We returned home from Cleveland on Sunday to a blackout. Our Burning Ham neighborhood was without power for hours and no end was in site. I panicked. Edy's ice cream was on sale the week before and I had six pints stowed in my garage fridge.
Shit. Shit. And double-fudge tracks shit.
I debated eating it all, but didn't want to do penance at the gym every day for sixteen weeks. I debated making milkshakes, but fortheloveofgod, I had no power! Remember? I walked around the house brainstorming, forgetting we didn't have electricity, turning light switches on and off until I didn't know which switch was which. I Googled "dry ice" and my zipcode on the Crackberry. Mike simultaneously Googled "how to ice your insane wife" on his.
I gave up and got candles. Kaila thought it was her birthday again. I decided not to argue, but merely explain that we couldn't open the freezer to get her ice cream because we needed to conserve the cold air. She didn't buy it, but no matter. I had bigger problems. I had suddenly spied Madan. He was rolling around on the carpet, in his boxer briefs, moaning -- and almost in tears.

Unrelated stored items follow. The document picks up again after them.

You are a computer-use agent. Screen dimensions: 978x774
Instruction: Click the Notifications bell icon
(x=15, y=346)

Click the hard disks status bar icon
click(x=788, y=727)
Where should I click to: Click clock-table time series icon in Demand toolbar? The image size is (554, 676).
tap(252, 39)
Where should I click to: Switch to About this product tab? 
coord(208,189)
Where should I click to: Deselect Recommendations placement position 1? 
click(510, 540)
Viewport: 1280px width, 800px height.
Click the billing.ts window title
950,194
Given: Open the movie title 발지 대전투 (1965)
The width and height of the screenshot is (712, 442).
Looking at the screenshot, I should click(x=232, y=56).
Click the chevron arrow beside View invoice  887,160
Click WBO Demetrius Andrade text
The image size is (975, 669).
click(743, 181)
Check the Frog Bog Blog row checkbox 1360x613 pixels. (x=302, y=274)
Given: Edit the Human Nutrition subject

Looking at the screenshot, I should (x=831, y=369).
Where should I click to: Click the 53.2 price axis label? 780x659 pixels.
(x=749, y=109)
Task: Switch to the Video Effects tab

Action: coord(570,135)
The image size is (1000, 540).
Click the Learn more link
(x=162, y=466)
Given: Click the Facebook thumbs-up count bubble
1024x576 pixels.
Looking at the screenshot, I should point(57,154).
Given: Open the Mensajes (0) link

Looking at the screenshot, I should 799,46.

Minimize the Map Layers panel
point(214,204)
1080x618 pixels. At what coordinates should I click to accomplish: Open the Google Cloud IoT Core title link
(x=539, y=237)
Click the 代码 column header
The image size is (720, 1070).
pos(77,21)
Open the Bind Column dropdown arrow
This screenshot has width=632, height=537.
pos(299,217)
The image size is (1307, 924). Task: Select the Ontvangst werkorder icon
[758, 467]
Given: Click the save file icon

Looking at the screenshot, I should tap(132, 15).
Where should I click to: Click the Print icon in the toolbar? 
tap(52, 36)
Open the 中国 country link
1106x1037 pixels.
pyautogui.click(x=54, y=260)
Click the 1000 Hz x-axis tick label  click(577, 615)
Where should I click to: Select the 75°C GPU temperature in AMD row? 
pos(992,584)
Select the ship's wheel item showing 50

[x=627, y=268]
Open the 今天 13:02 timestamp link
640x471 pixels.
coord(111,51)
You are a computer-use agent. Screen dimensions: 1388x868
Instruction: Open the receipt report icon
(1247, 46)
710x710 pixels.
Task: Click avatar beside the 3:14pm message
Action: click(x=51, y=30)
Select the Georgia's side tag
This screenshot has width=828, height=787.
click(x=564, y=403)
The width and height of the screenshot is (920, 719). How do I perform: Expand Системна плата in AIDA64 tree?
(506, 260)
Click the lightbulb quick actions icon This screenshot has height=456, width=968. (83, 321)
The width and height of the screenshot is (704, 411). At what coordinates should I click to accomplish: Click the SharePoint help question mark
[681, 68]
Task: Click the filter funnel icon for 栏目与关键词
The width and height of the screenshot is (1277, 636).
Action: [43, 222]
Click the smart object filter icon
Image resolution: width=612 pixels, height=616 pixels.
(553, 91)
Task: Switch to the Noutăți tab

First off, he was nearly naked because he undresses upon entering the house. No idea why. Secondly, he was distraught because the power outage apparently caused his brain to seize up.
"Madan, what's wrong?"
"The power! It's out! I never want to come here again."
"Dude, you're being dramatic. We have candles. We have flashlights. We ordered pizza. Plus, it's almost bedtime. You don't need electricity."
"Nooooooooooo." He said shaking his head at my stupidity, "My ALARM CLOCK ISN'T GOING TO WORK!"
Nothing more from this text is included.